**THE TASK**
Among the records that follow, set down only the lines from the one containing "Select the 30" to the one containing "Select the Schedule Interval step", both included, exactly.
======== TASK INPUT ========
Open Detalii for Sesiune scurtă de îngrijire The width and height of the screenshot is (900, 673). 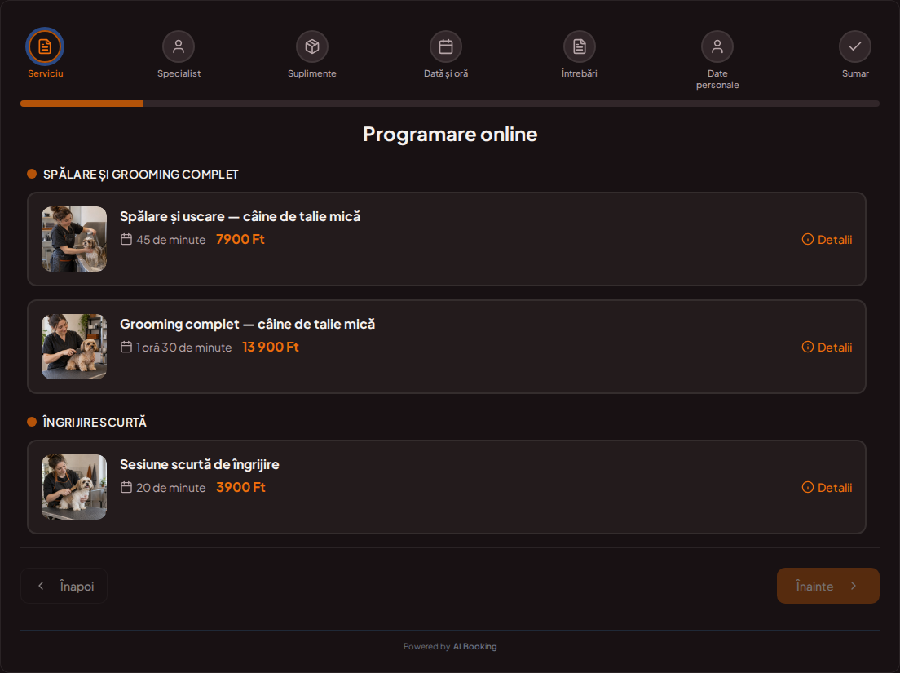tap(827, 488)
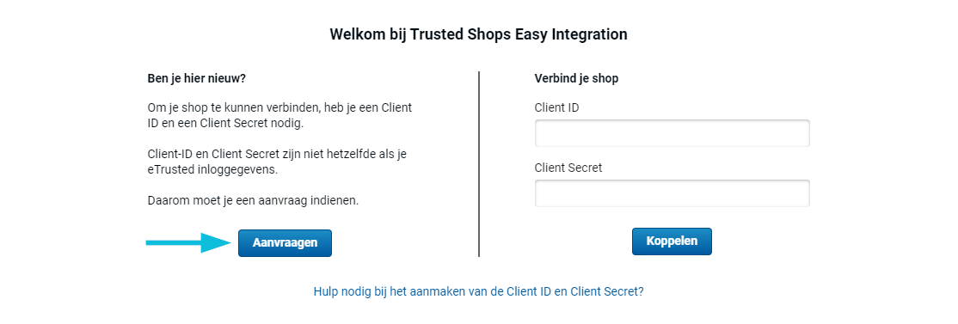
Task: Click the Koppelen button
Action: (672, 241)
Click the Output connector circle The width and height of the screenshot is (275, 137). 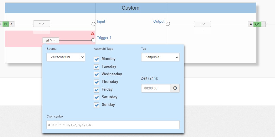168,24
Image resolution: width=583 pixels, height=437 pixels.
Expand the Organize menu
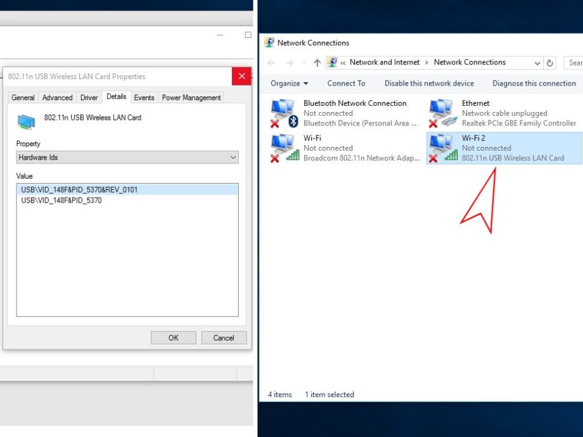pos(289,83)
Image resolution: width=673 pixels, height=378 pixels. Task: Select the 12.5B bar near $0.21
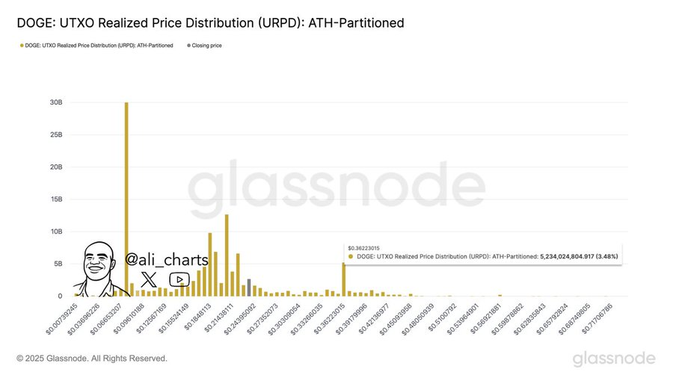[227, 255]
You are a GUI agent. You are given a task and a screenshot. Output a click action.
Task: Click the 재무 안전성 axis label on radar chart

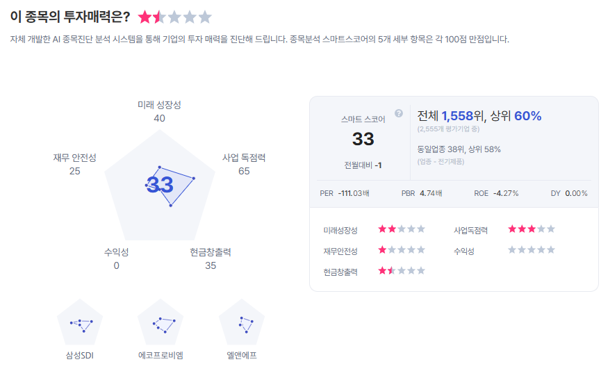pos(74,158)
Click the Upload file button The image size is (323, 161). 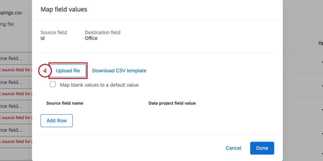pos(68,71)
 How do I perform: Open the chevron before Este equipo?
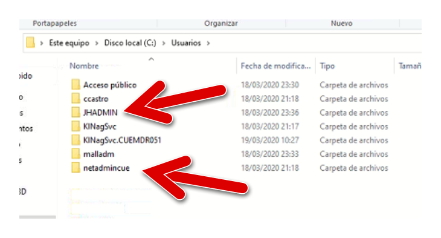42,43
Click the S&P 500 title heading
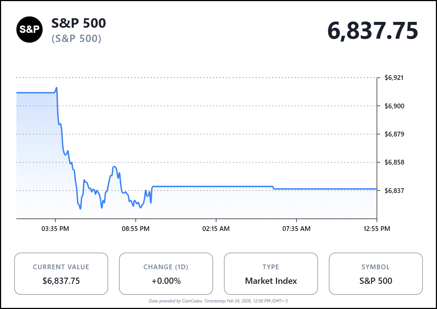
========
======== TASK INPUT ========
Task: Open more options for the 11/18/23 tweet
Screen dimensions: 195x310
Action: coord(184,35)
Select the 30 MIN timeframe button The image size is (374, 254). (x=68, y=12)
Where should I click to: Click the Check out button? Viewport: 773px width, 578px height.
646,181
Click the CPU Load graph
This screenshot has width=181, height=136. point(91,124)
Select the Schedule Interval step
========
======== TASK INPUT ========
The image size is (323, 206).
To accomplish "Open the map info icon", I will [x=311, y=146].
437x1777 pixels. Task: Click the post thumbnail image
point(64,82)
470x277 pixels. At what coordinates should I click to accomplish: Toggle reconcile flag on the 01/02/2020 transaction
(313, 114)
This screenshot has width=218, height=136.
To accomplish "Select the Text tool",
========
**EXPECTED ANSWER**
Select the 30 MIN timeframe button The image size is (374, 254). (x=68, y=12)
Where should I click to: Click the Check out button? Viewport: 773px width, 578px height.
646,181
Click the CPU Load graph
This screenshot has width=181, height=136. point(91,124)
Select the Schedule Interval step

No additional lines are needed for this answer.